Oblisco Capitale Tower New Capital is marketed as mixed-use, including commercial, administrative, medical, and hotel/hotel apartment components. Listings also show examples of stores, offices, and apartments with varying sizes.
Availability changes, so request an updated unit schedule showing floor, area, and delivery condition. If you’re buying a clinic, confirm the medical zoning and whether there are dedicated medical lifts/lobbies.
What is the payment plan for oblisco capitale tower new capital?
The commonly published structure is 15% down payment with installments up to 10 years.
Don’t stop there. Review whether installments are monthly or quarterly, whether there are balloon payments, and what the contract says about delays. Also confirm whether any maintenance deposits or service charges are due on signing or on handover.
What are the starting prices and price-per-meter indicators?

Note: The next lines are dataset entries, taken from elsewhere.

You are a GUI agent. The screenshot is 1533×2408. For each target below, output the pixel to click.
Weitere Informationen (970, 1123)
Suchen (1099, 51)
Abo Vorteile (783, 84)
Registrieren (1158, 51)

Public material in Oblisco Capitale Tower New Capital includes “starting from” prices in the multi-million EGP range, and one source mentions a price-per-m² range such as 104,000–243,000 EGP/m². These vary by unit type, floor, view, and timing.
For a realistic comparison, line up like-for-like units (same activity, similar floor, same payment plan) rather than comparing a retail price to an office price.
Is the 1,000-meter height confirmed?
The ~1,000 m figure is widely repeated in promotional descriptions, sometimes with comparisons to the Burj Khalifa. In the sources provided here, there isn’t official engineering documentation, permitting detail, or progress evidence that confirms a final height.
If that claim is central to your decision, ask for developer-issued documentation or third-party verification. If it isn’t, focus on what impacts usability: location, unit layout, parking, and building operations.
What should I verify before reserving a unit?
Treat it like any mixed-use tower purchase and verify the basics in writing. At minimum:
- The unit’s floor, net area, and permitted use (office/clinic/retail)
- Delivery condition and what’s included (HVAC readiness, fire systems, finishes)
- Facility management plan and estimated service charges
- Handover timeline and contract clauses covering delays
These points tend to prevent most of the unpleasant surprises later.
Conclusion
Oblisco capitale tower is positioned as a large mixed-use development in the CBD of the New Administrative Capital, combining retail, offices, clinics, and hospitality elements, alongside on-site services like parking, F&B, and entertainment. On paper, that matches what you’d expect from a major CBD tower concept.
Whether it makes sense for you comes down to specifics: the unit’s placement, how uses are separated, the credibility of the operating plan, and how the payment terms compare to delivery clarity. If you’re considering a unit, a careful review of the contract, the technical package, and expected operating costs will tell you more than any headline ever will.